According to the US State Department, in 2014 US foreign direct investment into Slovakia only totaled $60.3 million, out of a total inflow of foreign direct investment into the country of USD $50 billion. All fund transfers and conversions associated with investments into and out of the country are governed under the Foreign Exchange Act. In 2003, an amendment to this act abolished the limit on the export and import of all domestic and foreign currency banknotes and coins. Slovakian residents are permitted to open accounts abroad, and non-residents are allowed to hold foreign exchange accounts. Citizens of Slovakia are allowed to buy, sell, or trade foreign securities without limitations.
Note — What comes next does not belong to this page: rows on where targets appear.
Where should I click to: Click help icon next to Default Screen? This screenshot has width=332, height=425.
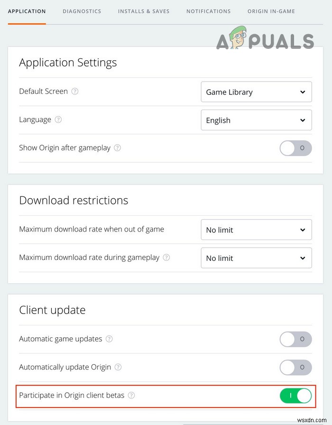point(75,92)
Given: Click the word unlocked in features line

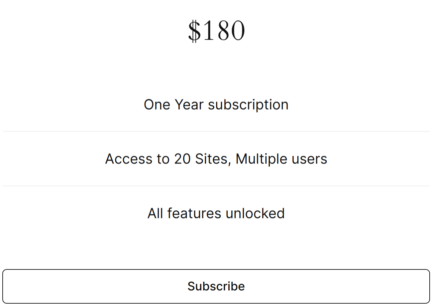Looking at the screenshot, I should [x=255, y=213].
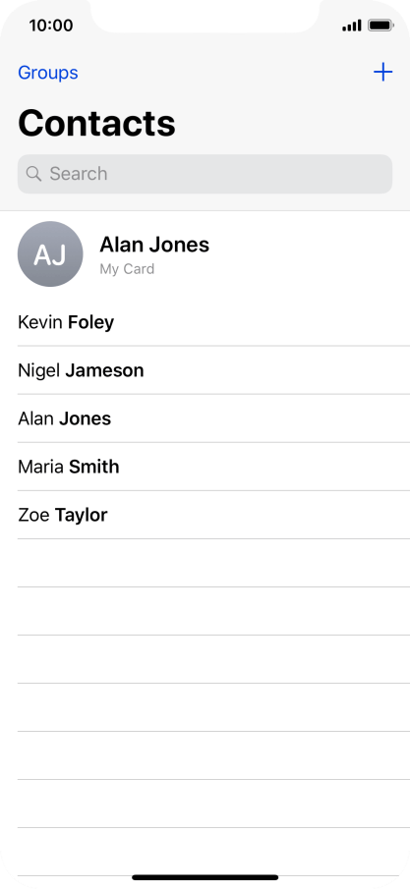
Task: Open Kevin Foley's contact
Action: 213,321
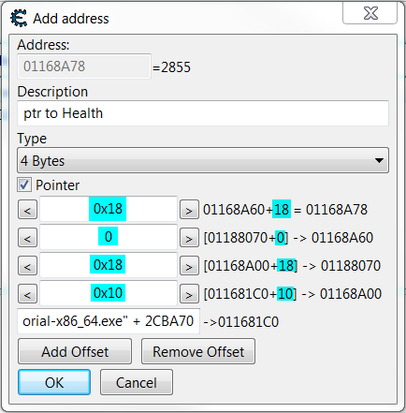Image resolution: width=406 pixels, height=413 pixels.
Task: Confirm the dialog with OK
Action: point(54,382)
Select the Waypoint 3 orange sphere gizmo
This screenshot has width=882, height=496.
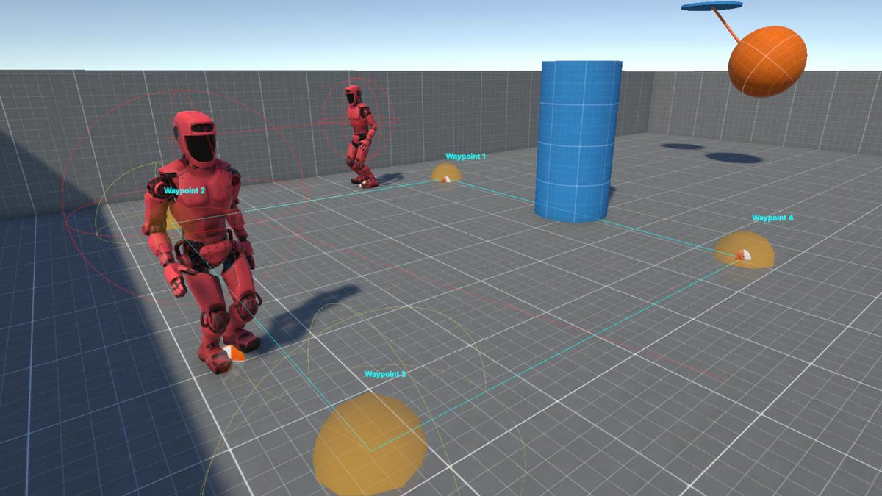click(x=370, y=444)
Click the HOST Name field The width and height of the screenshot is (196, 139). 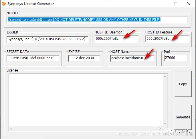click(132, 58)
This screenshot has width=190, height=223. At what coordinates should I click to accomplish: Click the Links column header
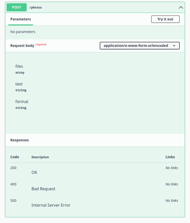(x=170, y=157)
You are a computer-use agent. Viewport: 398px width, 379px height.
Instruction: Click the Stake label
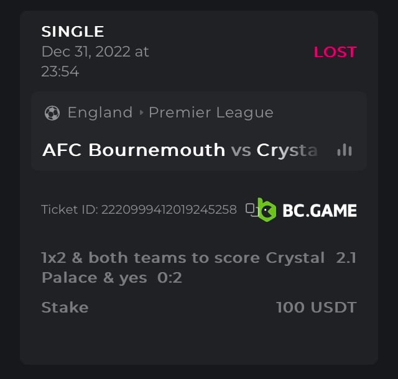tap(65, 307)
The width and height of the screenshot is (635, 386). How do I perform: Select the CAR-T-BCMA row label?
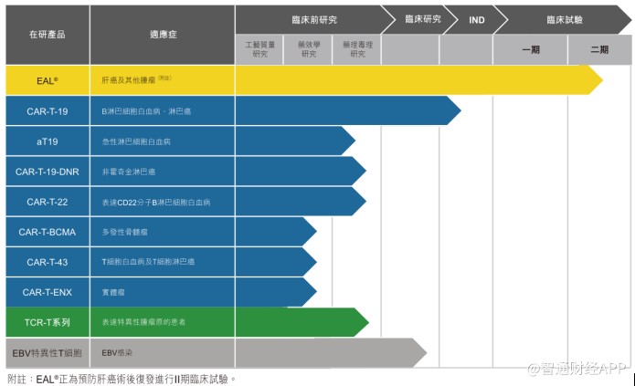(48, 232)
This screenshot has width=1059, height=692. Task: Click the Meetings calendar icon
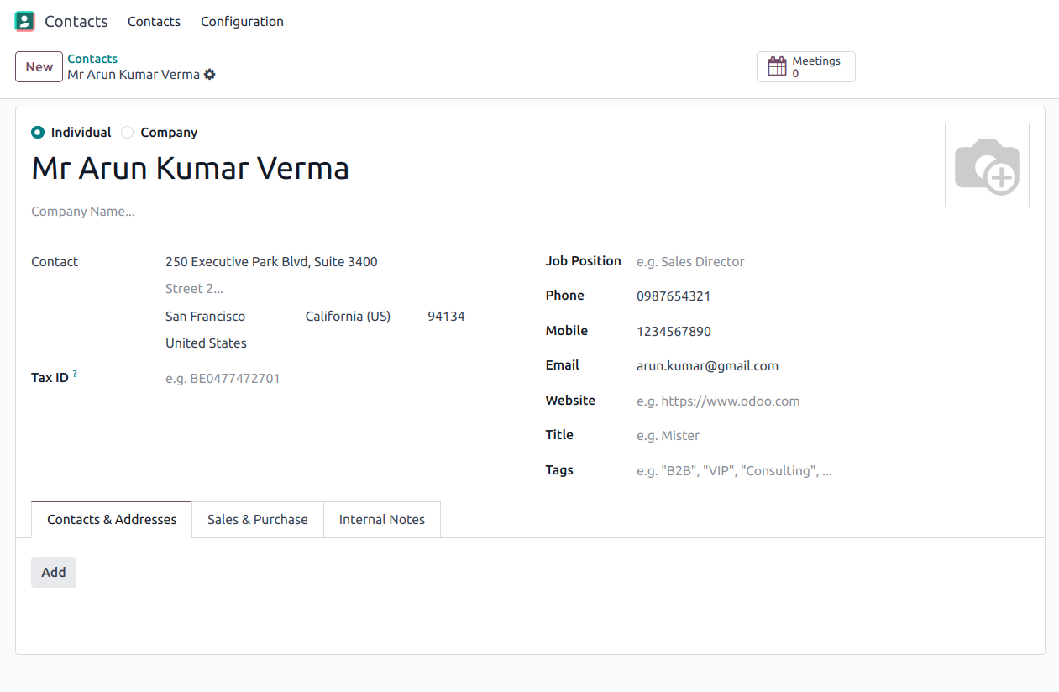coord(777,67)
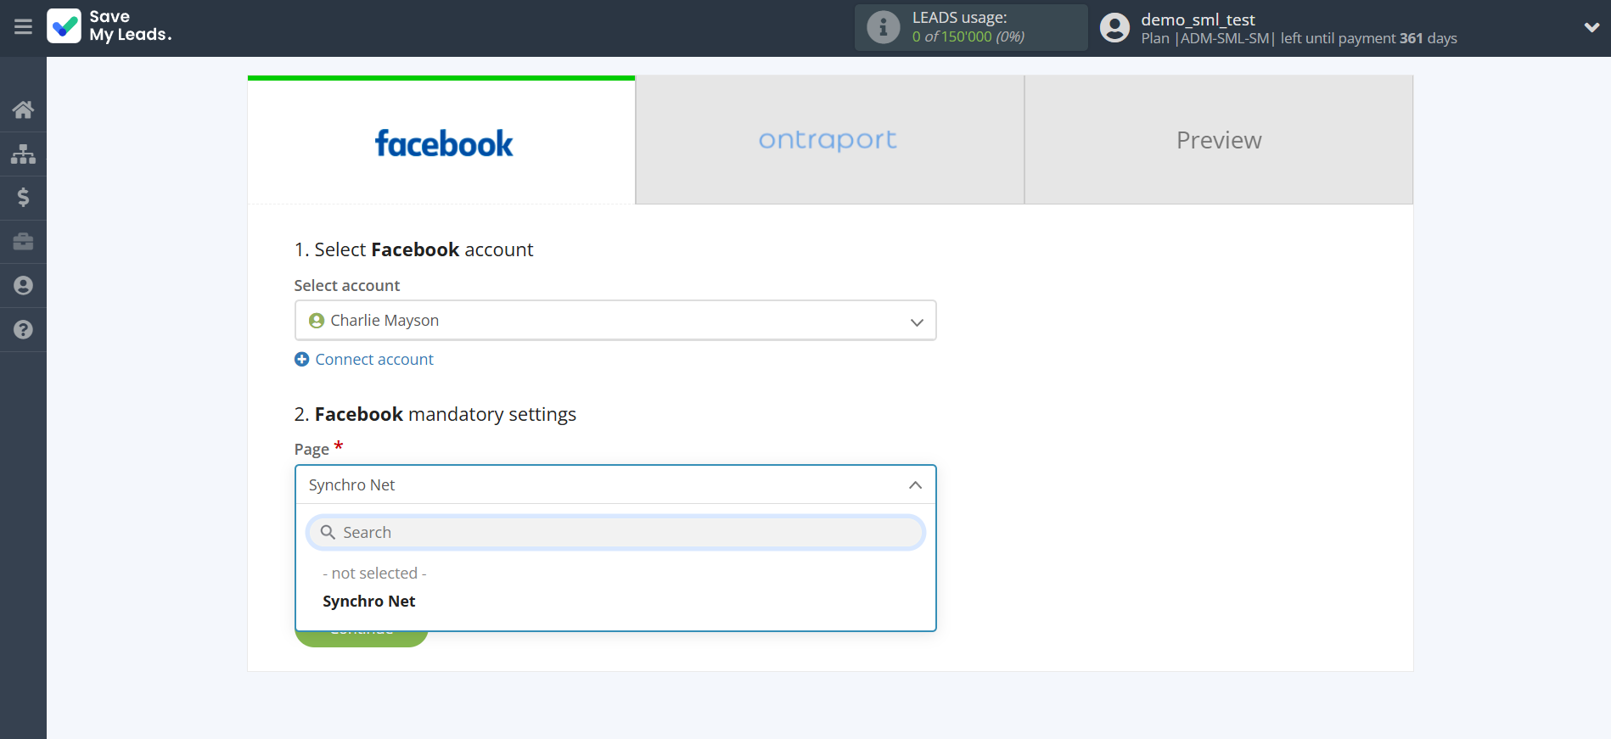
Task: Expand the account menu chevron in header
Action: click(1591, 27)
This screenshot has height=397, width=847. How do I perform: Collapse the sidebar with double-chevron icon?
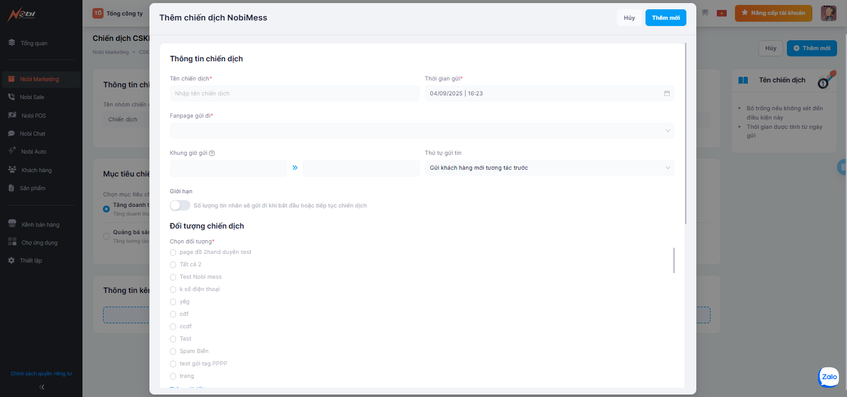coord(42,387)
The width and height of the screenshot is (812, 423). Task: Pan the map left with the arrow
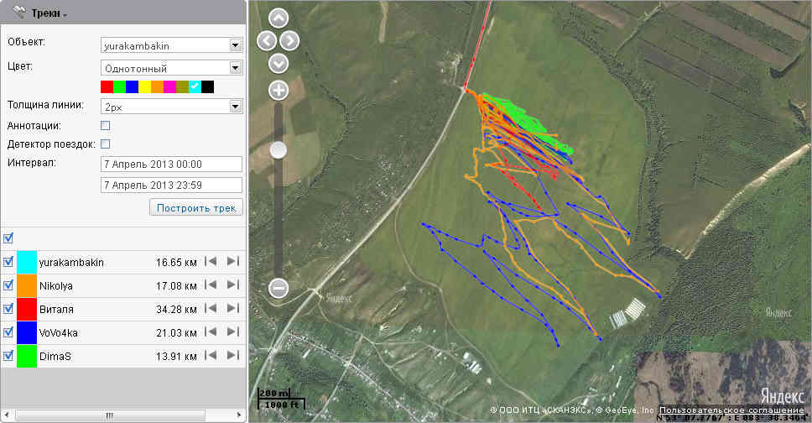click(x=267, y=40)
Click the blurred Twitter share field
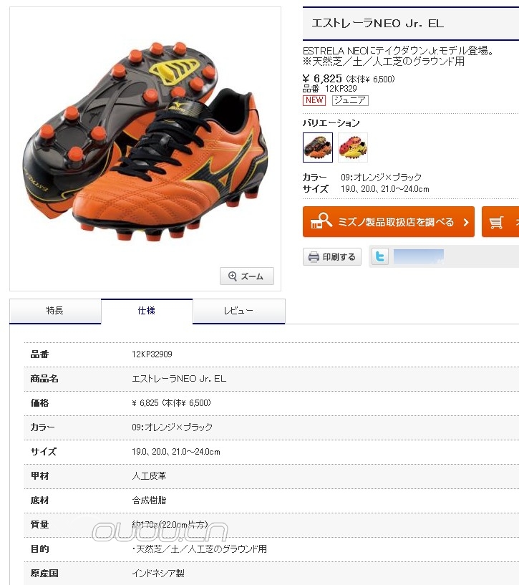The image size is (519, 585). point(419,256)
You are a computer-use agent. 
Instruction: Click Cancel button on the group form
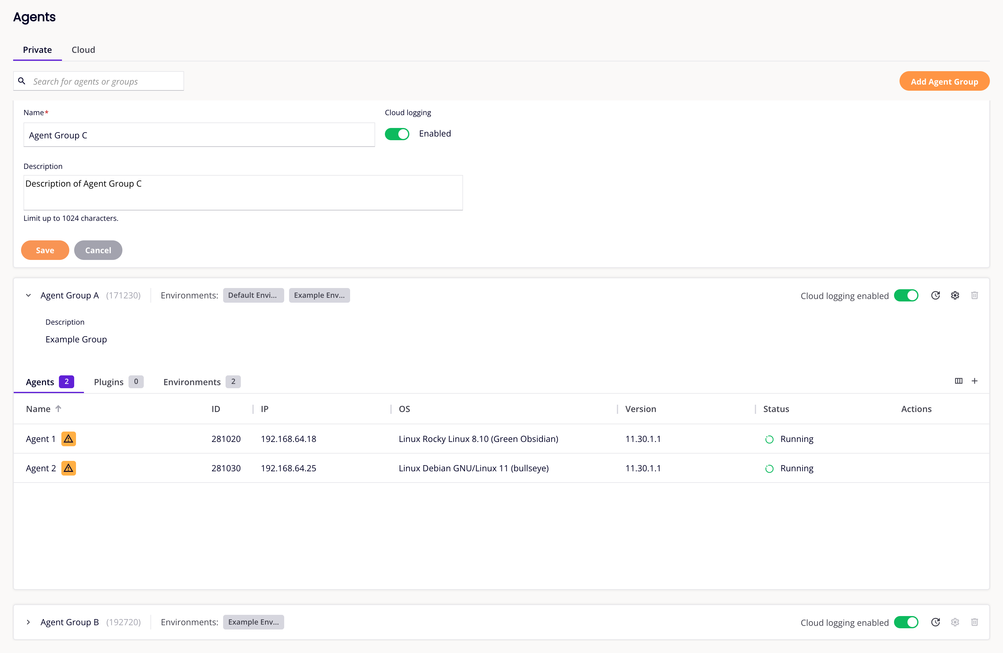(98, 249)
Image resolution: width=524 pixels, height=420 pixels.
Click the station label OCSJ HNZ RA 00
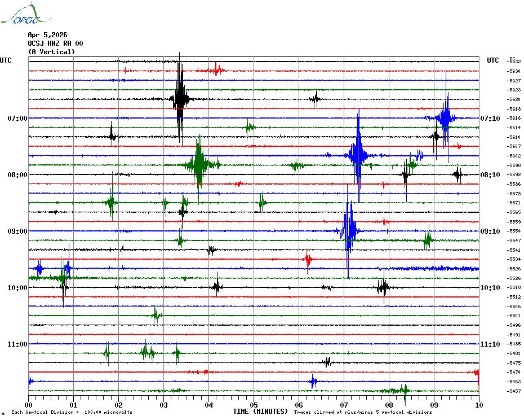click(55, 43)
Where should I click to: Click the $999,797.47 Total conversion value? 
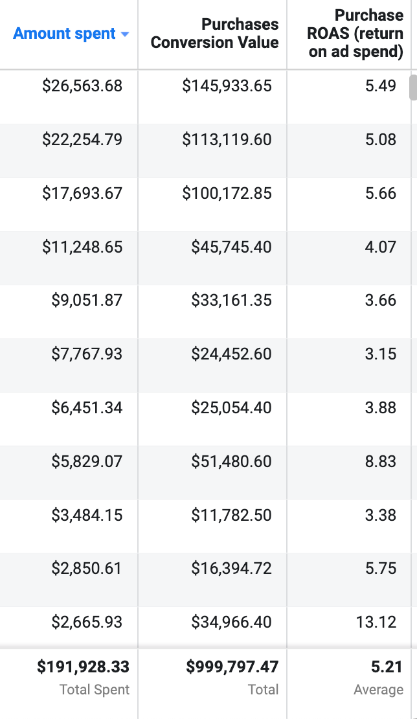[x=232, y=667]

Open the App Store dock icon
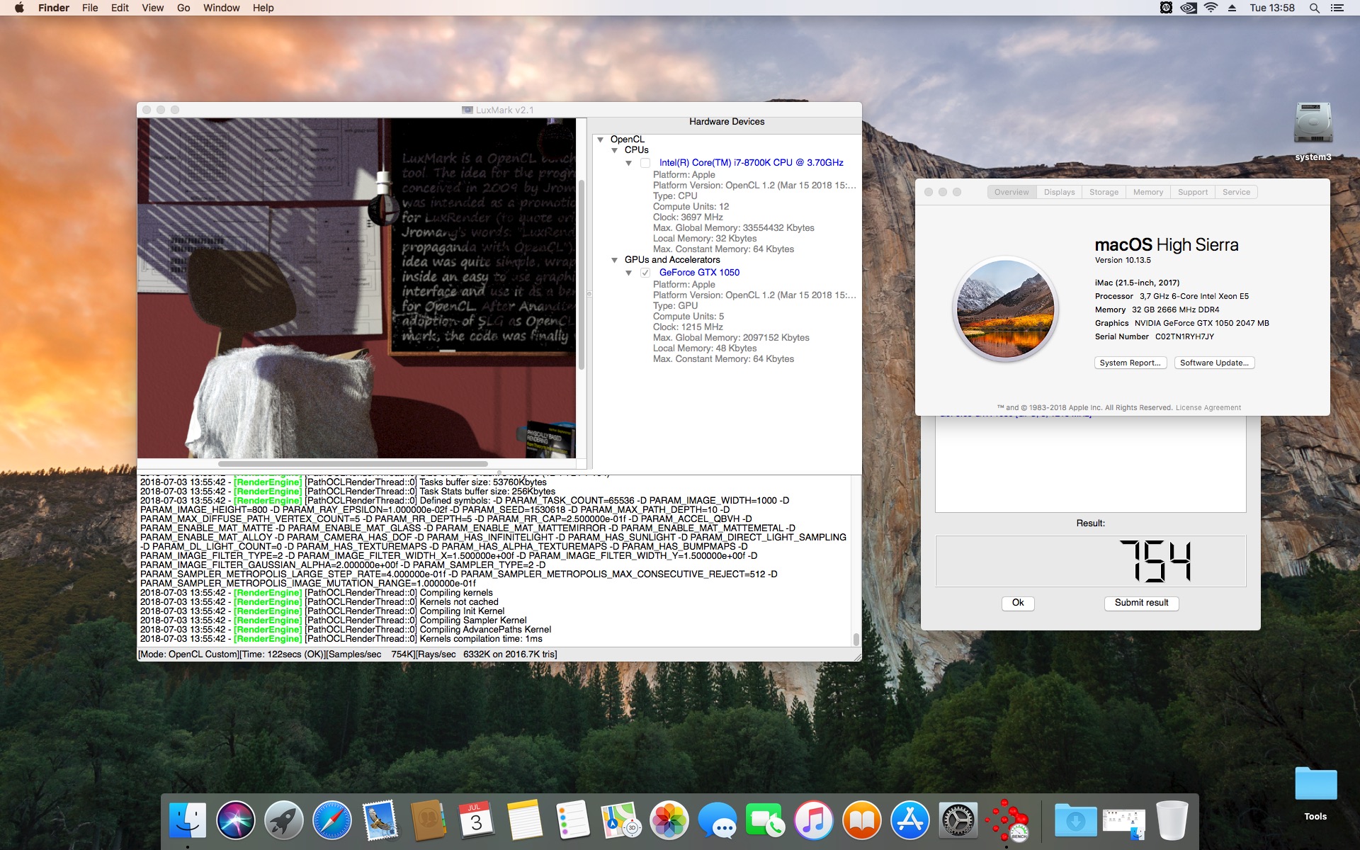[910, 822]
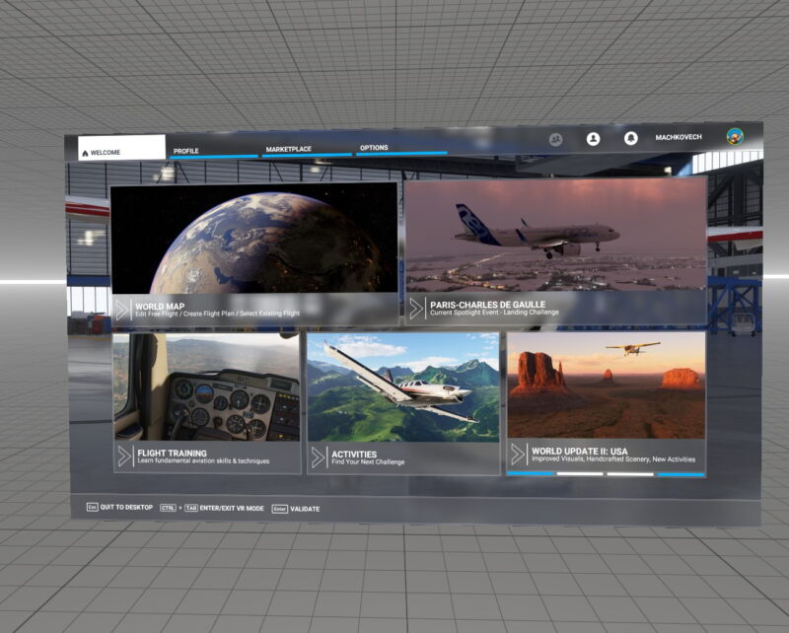
Task: Click the Activities plane thumbnail
Action: pos(403,387)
Slovakia's monetary and regulatory authority

Slovakia is a member of the EU and the single-currency eurozone, which means it follows the regulations and guidelines of the single monetary policy set by the European Central Bank (ECB). The ECB applies liberal economic and foreign exchange policies and the euro is a free floating currency. The Slovakian government and Slovakia’s central bank, the National Bank of Slovakia, oversee the Slovakian banking system, and ensures all transactions and the operation of cash and electronic payments meet the standards established by the ECB.

Property ownership

Residents of Slovakia are able to purchase, sell, or exchange international real estate without restrictions. Both domestic and foreign private entities are permitted to establish and own business enterprises without restriction, and businesses are able to contract directly with any foreign entities. Non-residents from OECD member countries or the EU are permitted to purchase real estate to use as a business premise.

Currency

Slovakia, a member of the eurozone, uses the euro as its official currency. The euro is based on a system of 100 cents/1 euro. Euro banknotes are printed in denominations of EUR5, EUR10, EUR20, EUR50, EUR100, EUR200 and EUR500. Euro coins are popular and commonly used, and are available in values of 1, 2, 5, 10, 20 and 50 cents, EUR1 and EUR2. The bank for each eurozone member country is responsible for issuing banknotes and coins for that country’s use.